Activity —
Once the images are set aside, output the listing exactly as it stands.

Data supplied —
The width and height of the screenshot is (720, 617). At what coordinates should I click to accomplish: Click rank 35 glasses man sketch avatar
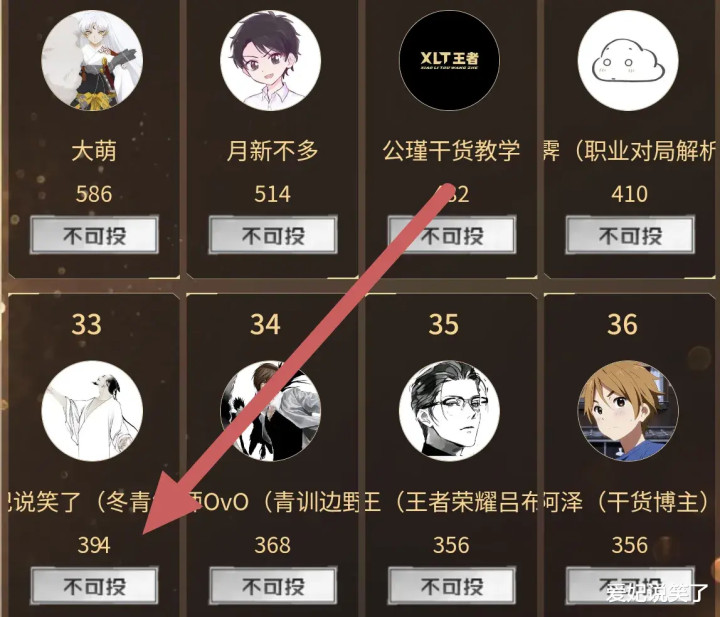coord(450,411)
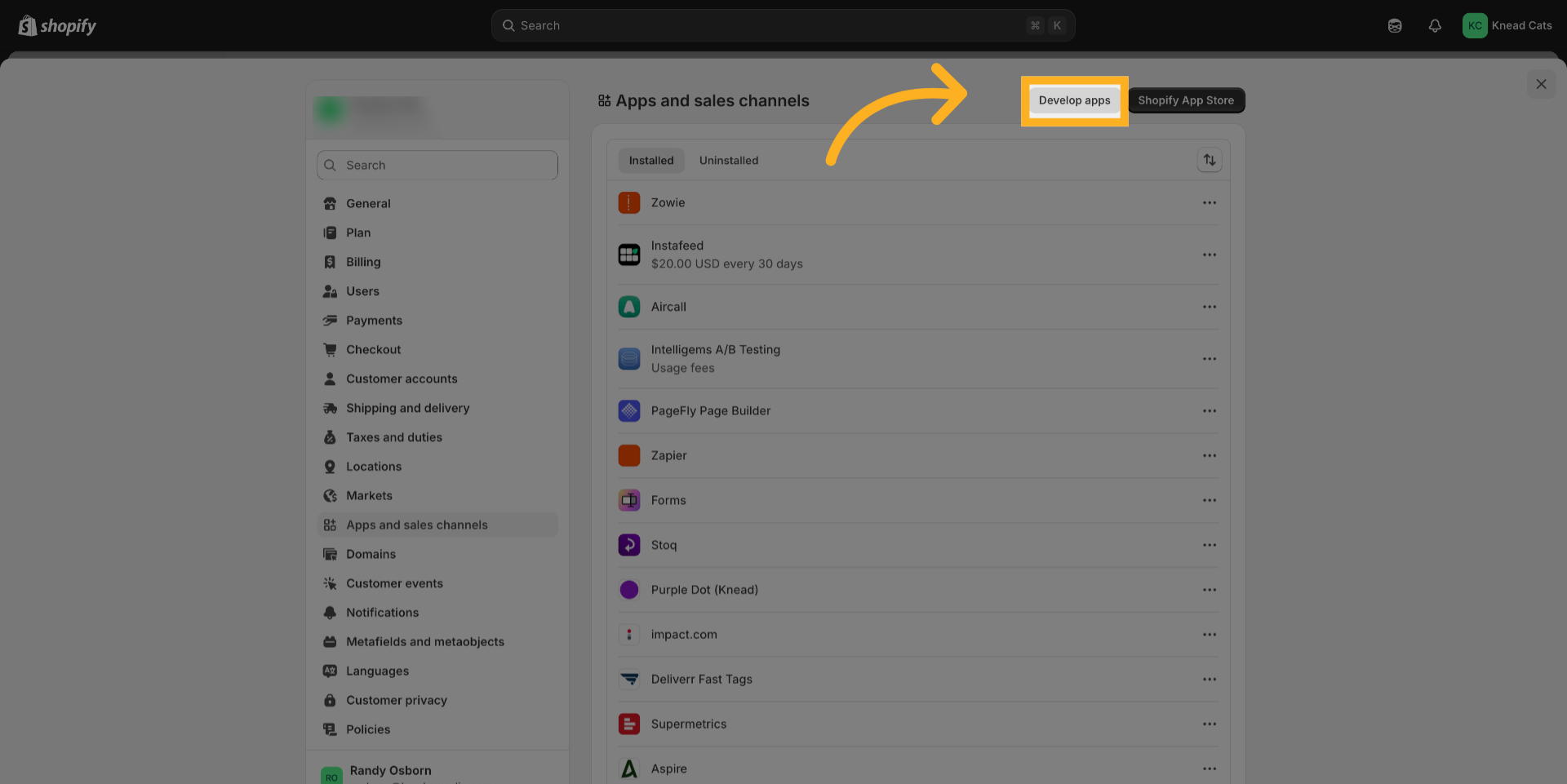Switch to the Uninstalled tab
Viewport: 1567px width, 784px height.
click(728, 161)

Answer to the exercise —
The width and height of the screenshot is (720, 617). At what coordinates should I click to accomplish: Click rank 35 glasses man sketch avatar
coord(450,411)
Switch to the Uninstalled tab
Viewport: 1567px width, 784px height.
click(728, 161)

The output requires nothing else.